# [What you are asked to do]
Look through the entries for the string "computer", and copy each line that holds it.
** Opening Material to process block **
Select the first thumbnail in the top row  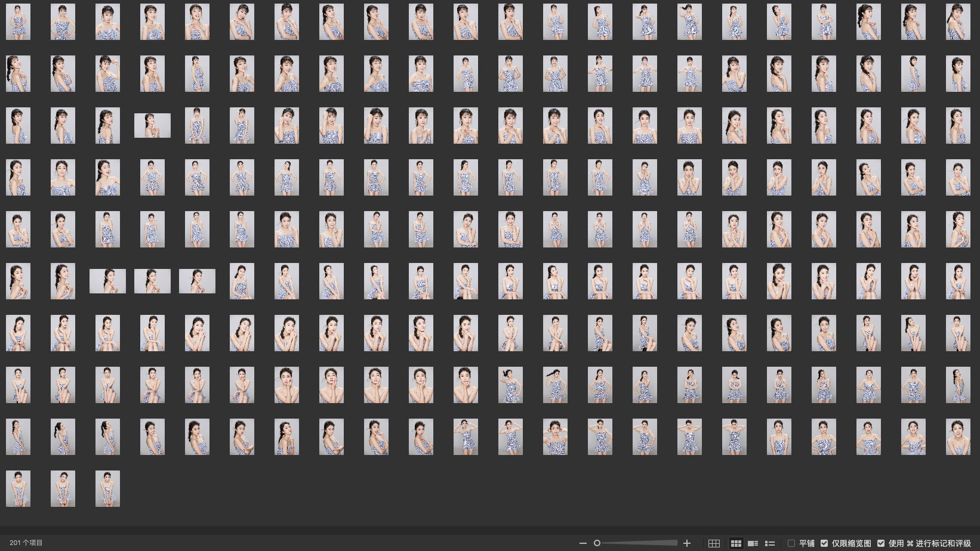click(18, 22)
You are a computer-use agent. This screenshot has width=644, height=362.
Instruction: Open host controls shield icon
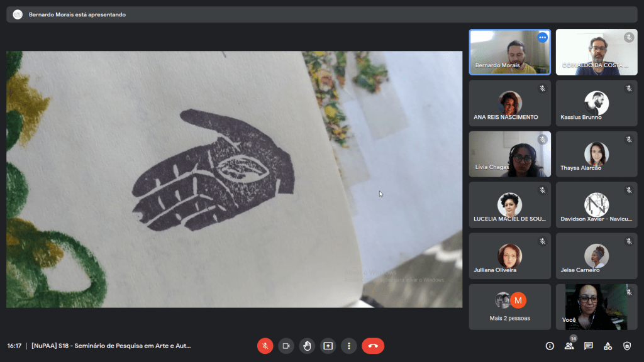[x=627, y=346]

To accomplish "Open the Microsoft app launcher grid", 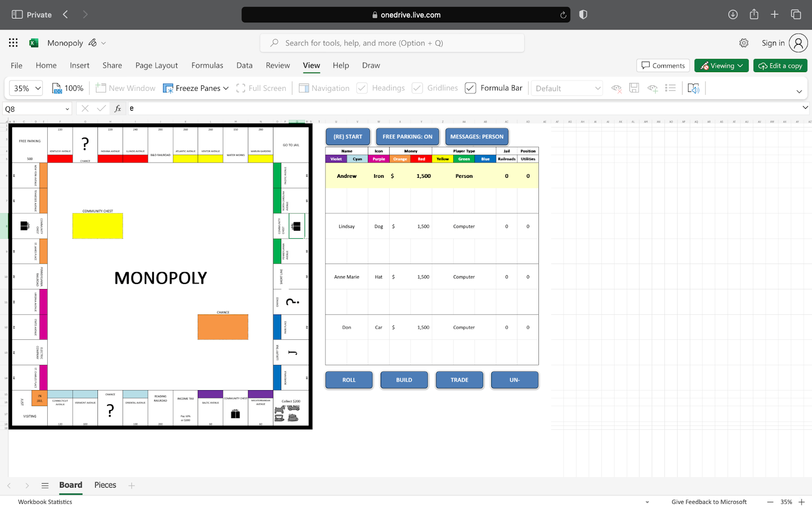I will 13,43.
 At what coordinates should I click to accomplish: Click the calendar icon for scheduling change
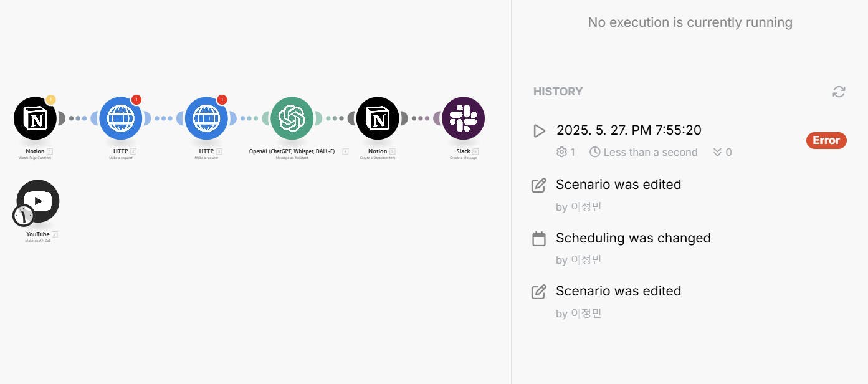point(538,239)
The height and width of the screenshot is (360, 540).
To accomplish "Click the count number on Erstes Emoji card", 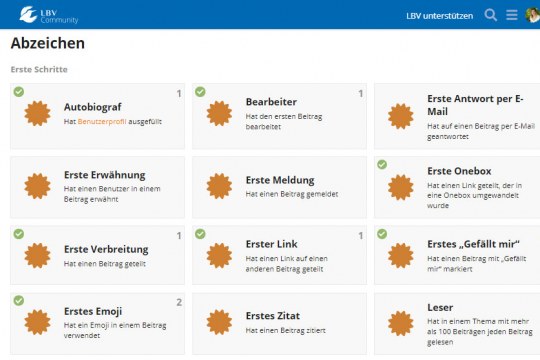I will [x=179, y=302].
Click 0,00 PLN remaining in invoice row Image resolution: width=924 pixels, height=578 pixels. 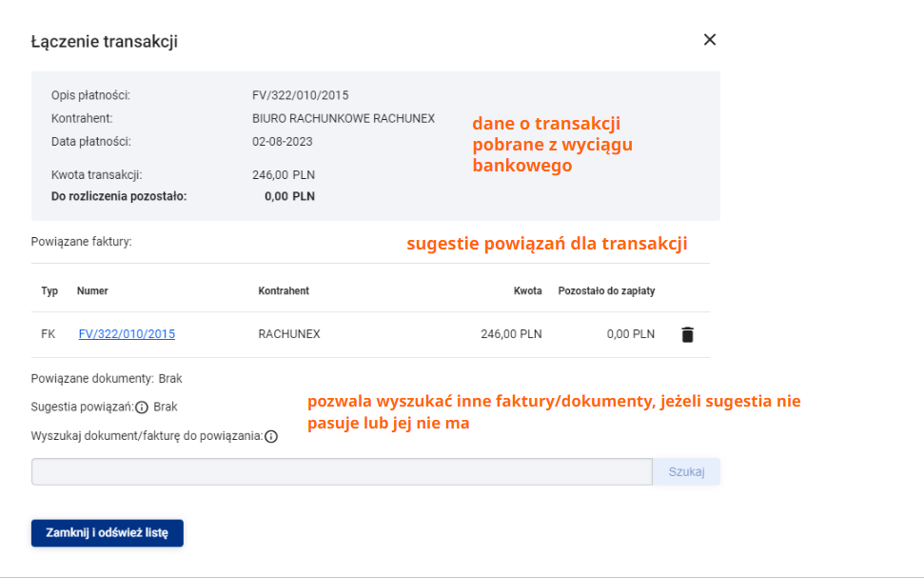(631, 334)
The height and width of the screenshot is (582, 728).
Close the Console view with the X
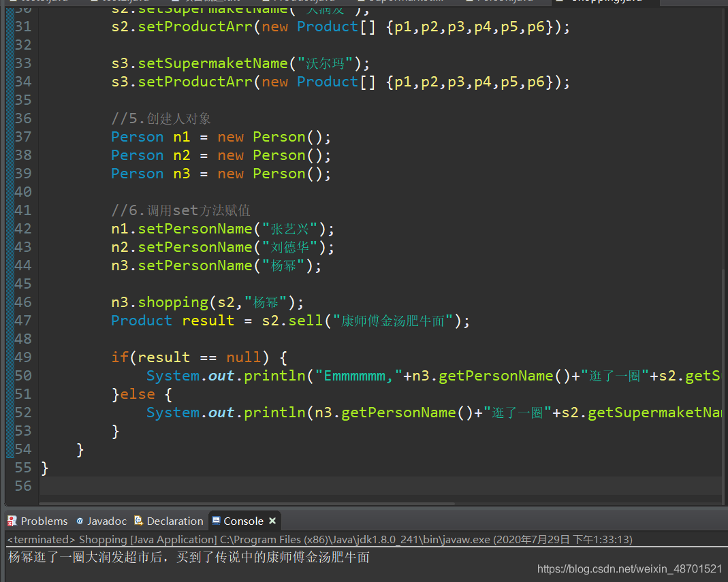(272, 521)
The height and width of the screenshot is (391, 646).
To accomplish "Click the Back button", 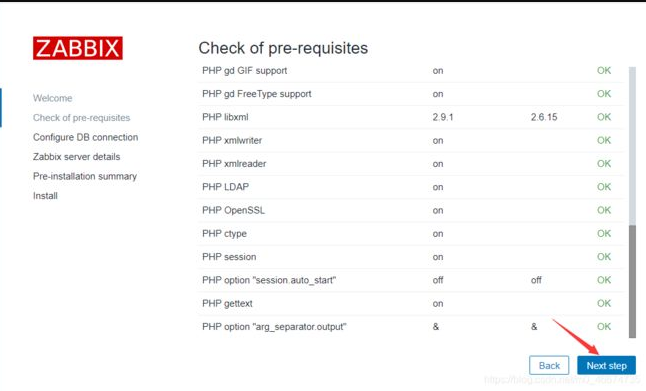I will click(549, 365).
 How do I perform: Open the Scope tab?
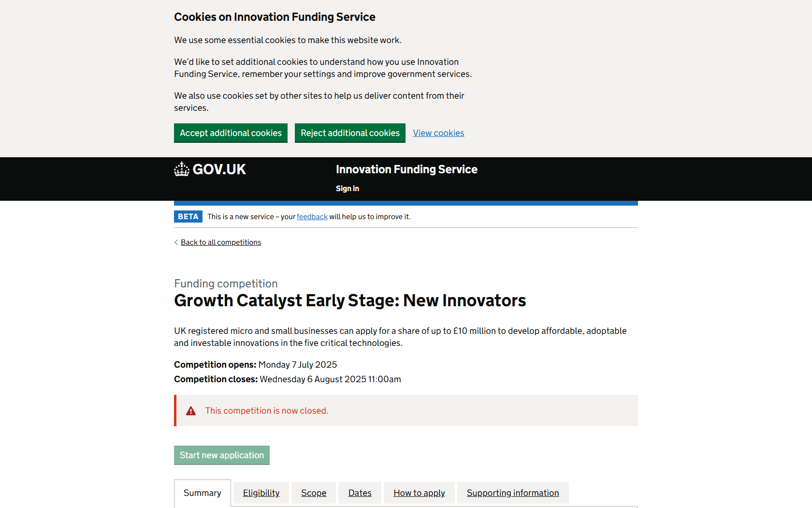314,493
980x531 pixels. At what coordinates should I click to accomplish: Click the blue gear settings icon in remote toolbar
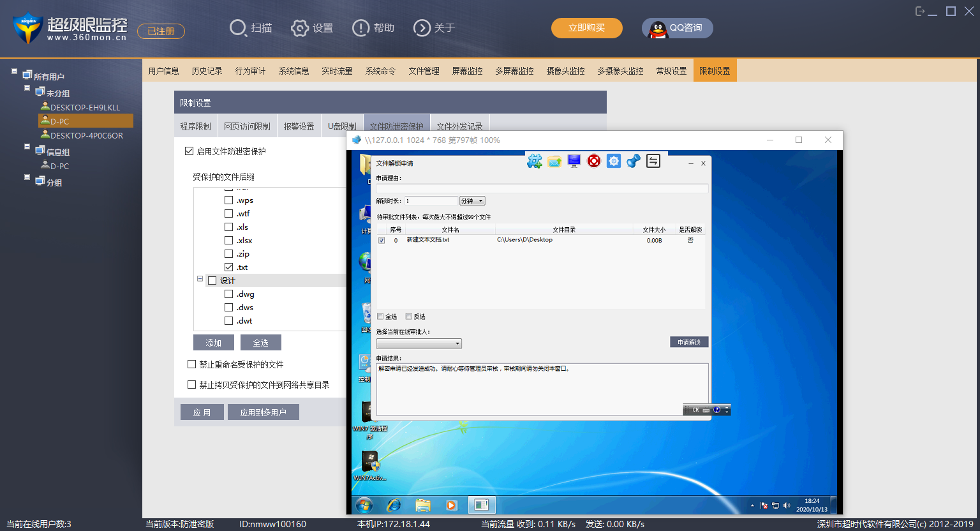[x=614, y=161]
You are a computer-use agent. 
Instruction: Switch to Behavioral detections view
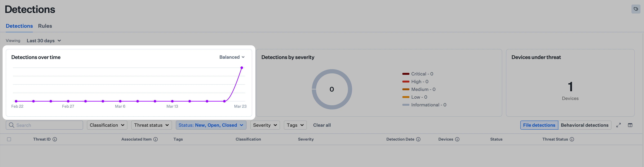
** Closing Material to process block **
# [Completed exercise]
You are a computer-use agent. This screenshot has width=644, height=362.
You are a computer-use agent. 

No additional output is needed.